Sin embargo, al encontrarse la Junta Municipal en receso, solicitaron una reunión extraordinaria para tratar el veto parcial del intendente a una ordenanza que declaraba residencial la zona del anfiteatro, buscando así apoyar su arbitraria decisión, indicó.
“Como gremio, deseamos que San Bernardino sea realmente una ciudad ordenada, armoniosa y que todas las personas que deseen invertir en esta ciudad tengan seguridad y se respeten las ordenanzas y leyes”, explicó.
El anfiteatro está ubicado en una zona que, desde el año 2010 hasta 2022, fue considerada mixta rural por ordenanza, alejada del centro urbano de la ciudad. En ese entonces, ya se había permitido el funcionamiento de la discoteca en ese predio de diez hectáreas.
La nota fue entregada en la secretaría de la Junta Municipal y esperamos que esta semana puedan reunirse, a pesar de estar en receso, y pongan fin a esta situación.
“Es un despropósito que todas las discotecas tengan que buscar ubicaciones en zonas mixtas, y sabemos que estas áreas mixtas en San Bernardino están rodeadas de viviendas históricas. Hay personas que incluso han nacido en San Bernardino; ya son generaciones de segunda y tercera”, enfatizó.

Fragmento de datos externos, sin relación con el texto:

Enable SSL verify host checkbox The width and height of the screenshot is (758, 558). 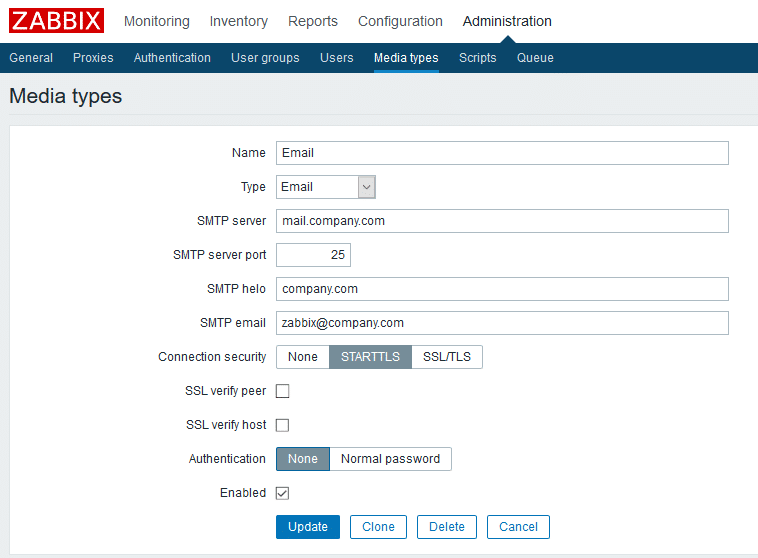(x=283, y=425)
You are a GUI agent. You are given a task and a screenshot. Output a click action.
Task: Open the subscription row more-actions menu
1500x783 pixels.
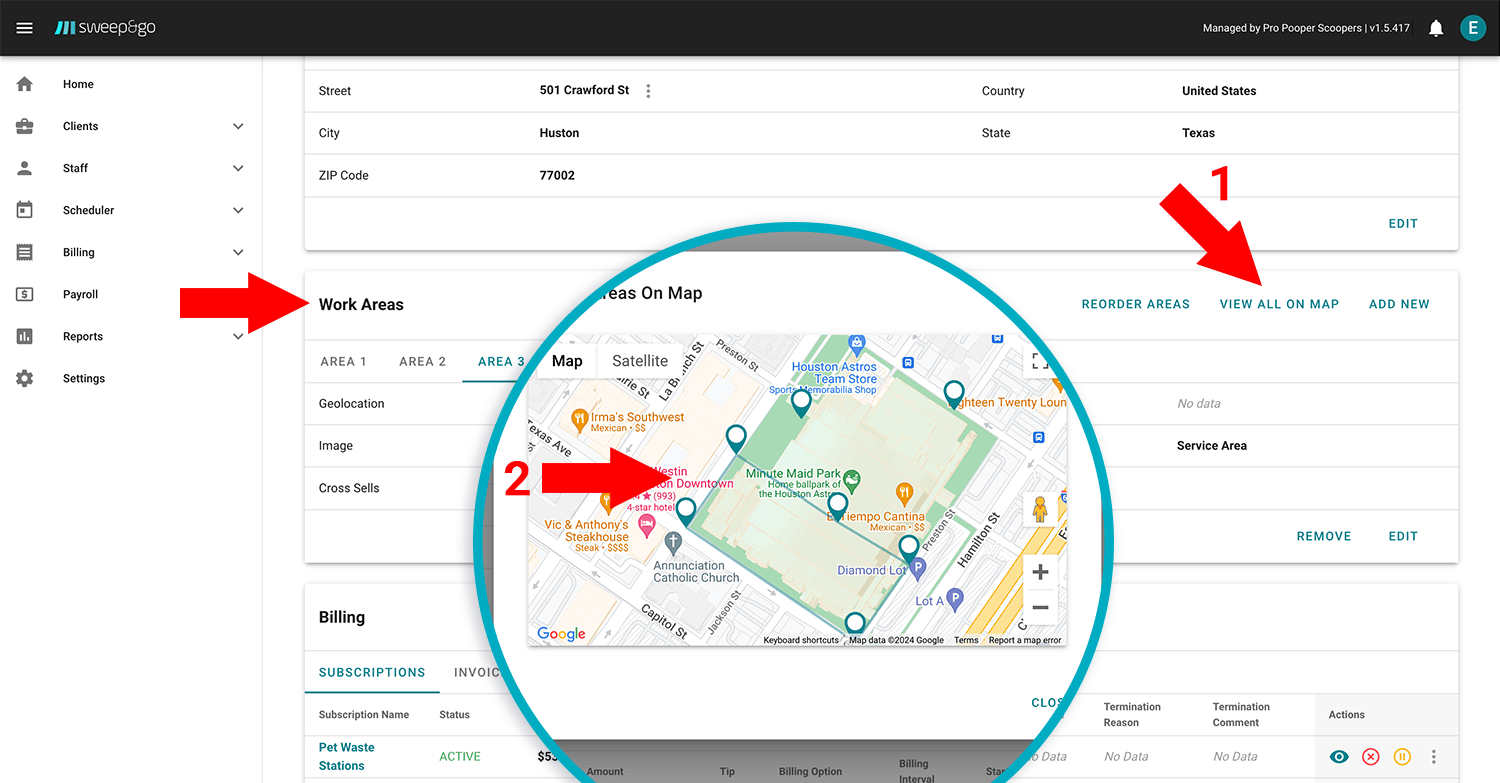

Hoy en día, las discotecas, en su intento de continuar con el entretenimiento que caracteriza a San Bernardino durante las noches de verano, están situadas en zonas mixtas. Allí, como es bien sabido, reciben las quejas de los vecinos, ya que funcionan alrededor de muchas viviendas.
Decisión arbitraria

La Intendencia optó por trasladar a “zonas mixtas” las discotecas que, durante 12 años, funcionaron en el Anfiteatro “José Asunción Flores” durante la temporada de verano, permitiendo únicamente la instalación de un restaurante y una lomitería en ese lugar. Ante las denuncias de la Cámara de Comercio y Turismo de San Bernardino contra su decisión arbitraria, el intendente Emigdio Ruiz Díaz (colorado cartista) remitió el 27 de diciembre de 2025 una veto parcial a la Junta Municipal, respecto a una ordenanza que buscaba declarar el anfiteatro como zona residencial.